Foodtech chilena vê grande futuro para alimentos veganos no Brasil

NotCo, que já atua no mercado brasileiro, confirmou que investirá muito mais para conquistar novos consumidores no país

Produtos da NotCo são à base de vegetais e desenvolvidos a partir de inteligência artificial (Imagem: Divulgação)

O Brasil tem chamado cada vez mais atenção das foodtechs estrangeiras que estão investindo na produção de alternativas aos alimentos de origem animal. Desta vez a chilena NotCo, avaliada em mais de R$ 1,3 bilhão, anunciou que o Brasil deve ser um dos seus mercados prioritários.

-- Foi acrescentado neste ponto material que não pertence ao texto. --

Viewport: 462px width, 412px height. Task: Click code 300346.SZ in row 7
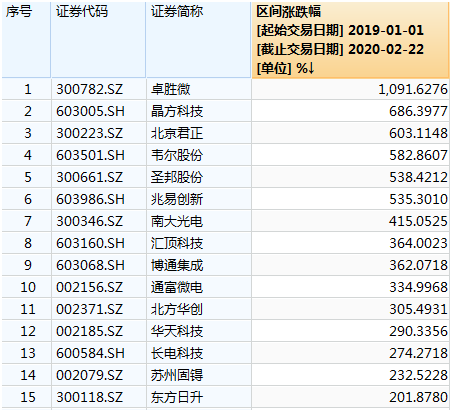pos(99,221)
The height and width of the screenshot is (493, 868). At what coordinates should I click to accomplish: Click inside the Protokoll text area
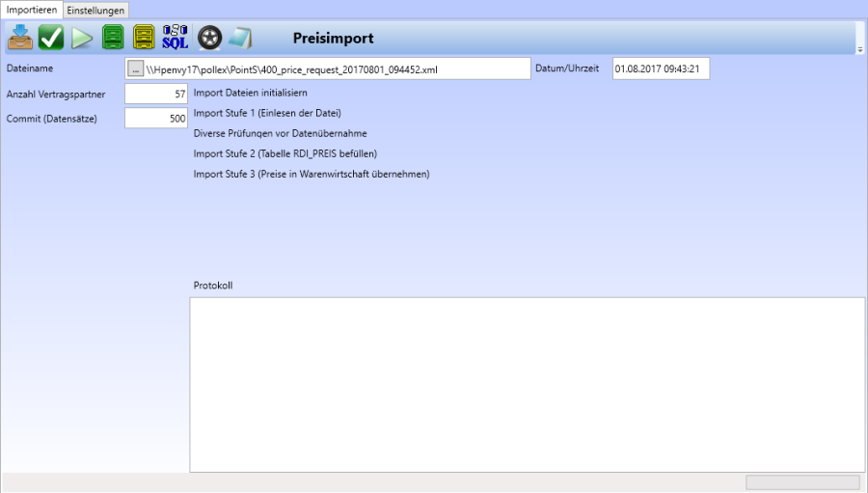click(527, 384)
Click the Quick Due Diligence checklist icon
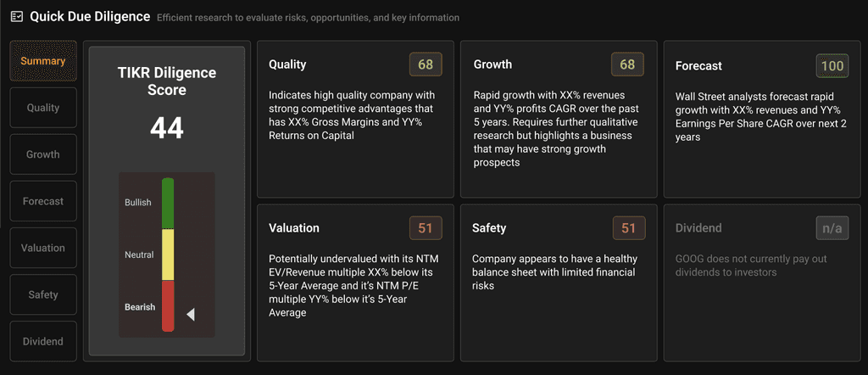Screen dimensions: 868x375 (x=17, y=17)
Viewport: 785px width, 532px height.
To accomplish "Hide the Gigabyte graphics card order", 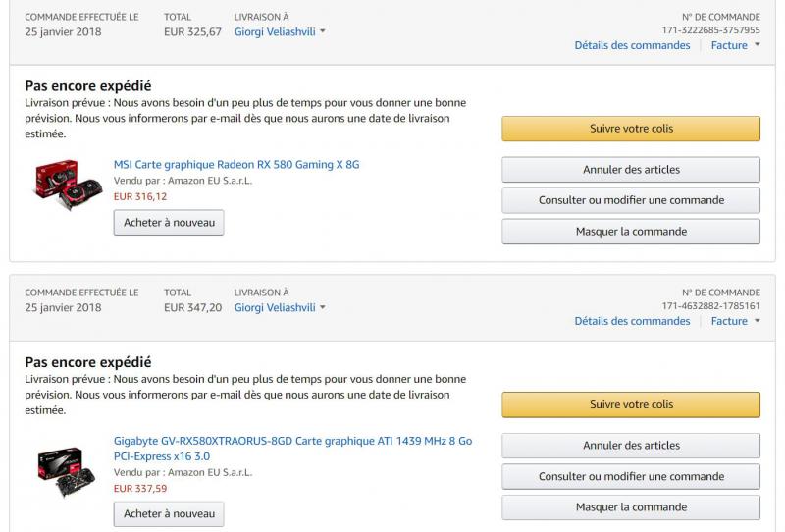I will pyautogui.click(x=631, y=507).
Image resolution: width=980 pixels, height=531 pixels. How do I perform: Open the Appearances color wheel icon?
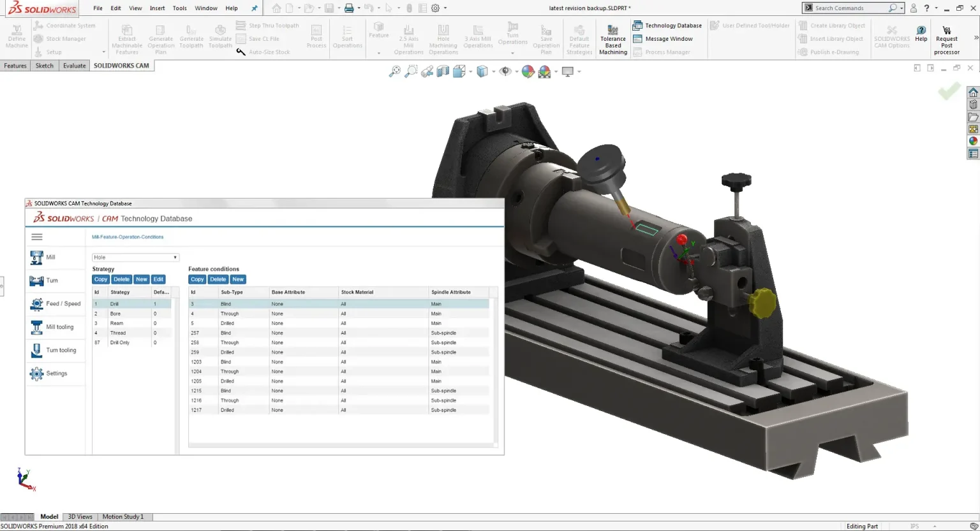tap(973, 142)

Uma prova disso é a confirmação de que de um valor equivalente a R$ 450 milhões em investimentos que a foodtech arrecadou recentemente, boa parte será utilizada para ampliar sua participação no mercado brasileiro, onde já comercializa seus produtos em grandes redes de supermercados – como Carrefour e Grupo GPA.

A empresa pretende expandir sua atuação no país ampliando a oferta de alimentos como leites vegetais, maioneses e sorvetes, entre outros produtos. O Not Milk, por exemplo, que imita o leite de vaca, é à base de repolho e abacaxi, e está disponível em versões integral, semi e sabor chocolate.

Produtos criados a partir de inteligência artificial

A Not Mayo, o primeiro produto da marca, tem o grão-de-bico como ingredientes principal tanto na versão tradicional quanto com alho. Já o Not Ice Cream é à base de ervilha e pode ser encontrado no Brasil nos sabores baunilha, chocolate e cookies & cream.

Os produtos da NotCo são desenvolvidos a partir do Giuseppe, um sistema de inteligência artificial que gera fórmulas alimentares com base em ingredientes vegetais, mas imitando alimentos de origem animal. Esta é a prioridade porque o foco da foodtech chilena é conquistar consumidores que ainda consomem laticínios, ovos, etc.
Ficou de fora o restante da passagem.